The response should be an exact copy of every record.

━━━━━ Data provided ━━━━━

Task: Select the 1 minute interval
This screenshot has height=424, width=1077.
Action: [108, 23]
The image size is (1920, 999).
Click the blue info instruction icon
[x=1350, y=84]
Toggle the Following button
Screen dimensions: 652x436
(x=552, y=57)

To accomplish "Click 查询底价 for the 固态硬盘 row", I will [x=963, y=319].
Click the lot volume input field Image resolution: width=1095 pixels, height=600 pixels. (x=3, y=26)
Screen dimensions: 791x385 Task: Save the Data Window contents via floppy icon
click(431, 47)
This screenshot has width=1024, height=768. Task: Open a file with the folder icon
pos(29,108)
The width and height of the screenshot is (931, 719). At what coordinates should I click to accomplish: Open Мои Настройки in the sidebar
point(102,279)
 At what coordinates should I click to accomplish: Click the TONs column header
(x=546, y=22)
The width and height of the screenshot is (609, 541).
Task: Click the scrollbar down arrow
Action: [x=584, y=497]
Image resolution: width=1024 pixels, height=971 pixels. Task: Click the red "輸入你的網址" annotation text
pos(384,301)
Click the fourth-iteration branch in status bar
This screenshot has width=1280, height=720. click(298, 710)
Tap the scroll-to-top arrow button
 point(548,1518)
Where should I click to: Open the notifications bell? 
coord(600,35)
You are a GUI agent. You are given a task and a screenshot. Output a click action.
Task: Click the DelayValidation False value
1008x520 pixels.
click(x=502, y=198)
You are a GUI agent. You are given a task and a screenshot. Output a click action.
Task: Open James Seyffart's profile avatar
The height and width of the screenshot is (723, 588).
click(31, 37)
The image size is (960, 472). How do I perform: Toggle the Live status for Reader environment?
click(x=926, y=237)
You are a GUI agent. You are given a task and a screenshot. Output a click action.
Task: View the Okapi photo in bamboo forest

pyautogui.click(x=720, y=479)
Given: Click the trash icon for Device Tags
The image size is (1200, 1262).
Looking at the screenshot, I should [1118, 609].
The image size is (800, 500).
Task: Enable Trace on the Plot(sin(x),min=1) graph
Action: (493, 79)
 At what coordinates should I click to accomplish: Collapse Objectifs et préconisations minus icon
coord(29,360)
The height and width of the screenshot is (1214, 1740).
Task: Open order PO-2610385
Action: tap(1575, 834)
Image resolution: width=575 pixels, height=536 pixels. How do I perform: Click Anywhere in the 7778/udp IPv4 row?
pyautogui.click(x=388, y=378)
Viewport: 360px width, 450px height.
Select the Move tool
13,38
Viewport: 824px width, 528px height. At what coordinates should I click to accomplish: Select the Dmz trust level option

━━━━━

■ **Exercise result**:
Task: Select the 1 minute interval
This screenshot has height=424, width=1077.
Action: [108, 23]
The image size is (1920, 999).
Click the blue info instruction icon
[x=1350, y=84]
Toggle the Following button
Screen dimensions: 652x436
(x=552, y=57)

To accomplish "Click 查询底价 for the 固态硬盘 row", I will [x=963, y=319].
Click the lot volume input field Image resolution: width=1095 pixels, height=600 pixels. (x=3, y=26)
Screen dimensions: 791x385 Task: Save the Data Window contents via floppy icon
click(431, 47)
This screenshot has width=1024, height=768. Task: Open a file with the folder icon
pos(29,108)
The width and height of the screenshot is (931, 719). At what coordinates should I click to accomplish: Open Мои Настройки in the sidebar
point(102,279)
 At what coordinates should I click to accomplish: Click the TONs column header
(x=546, y=22)
The width and height of the screenshot is (609, 541).
Task: Click the scrollbar down arrow
Action: [x=584, y=497]
Image resolution: width=1024 pixels, height=971 pixels. Task: Click the red "輸入你的網址" annotation text
pos(384,301)
Click the fourth-iteration branch in status bar
This screenshot has width=1280, height=720. click(298, 710)
Tap the scroll-to-top arrow button
 point(548,1518)
Where should I click to: Open the notifications bell? 
coord(600,35)
You are a GUI agent. You are given a task and a screenshot. Output a click action.
Task: Click the DelayValidation False value
1008x520 pixels.
click(x=502, y=198)
You are a GUI agent. You are given a task and a screenshot. Output a click action.
Task: Open James Seyffart's profile avatar
The height and width of the screenshot is (723, 588).
click(31, 37)
The image size is (960, 472). How do I perform: Toggle the Live status for Reader environment?
click(x=926, y=237)
You are a GUI agent. You are given a task and a screenshot. Output a click action.
Task: View the Okapi photo in bamboo forest

pyautogui.click(x=720, y=479)
Given: Click the trash icon for Device Tags
The image size is (1200, 1262).
Looking at the screenshot, I should [1118, 609].
The image size is (800, 500).
Task: Enable Trace on the Plot(sin(x),min=1) graph
Action: (493, 79)
 At what coordinates should I click to accomplish: Collapse Objectifs et préconisations minus icon
coord(29,360)
The height and width of the screenshot is (1214, 1740).
Task: Open order PO-2610385
Action: tap(1575, 834)
Image resolution: width=575 pixels, height=536 pixels. How do I perform: Click Anywhere in the 7778/udp IPv4 row?
pyautogui.click(x=388, y=378)
Viewport: 360px width, 450px height.
Select the Move tool
13,38
Viewport: 824px width, 528px height. At what coordinates should I click to accomplish: Select the Dmz trust level option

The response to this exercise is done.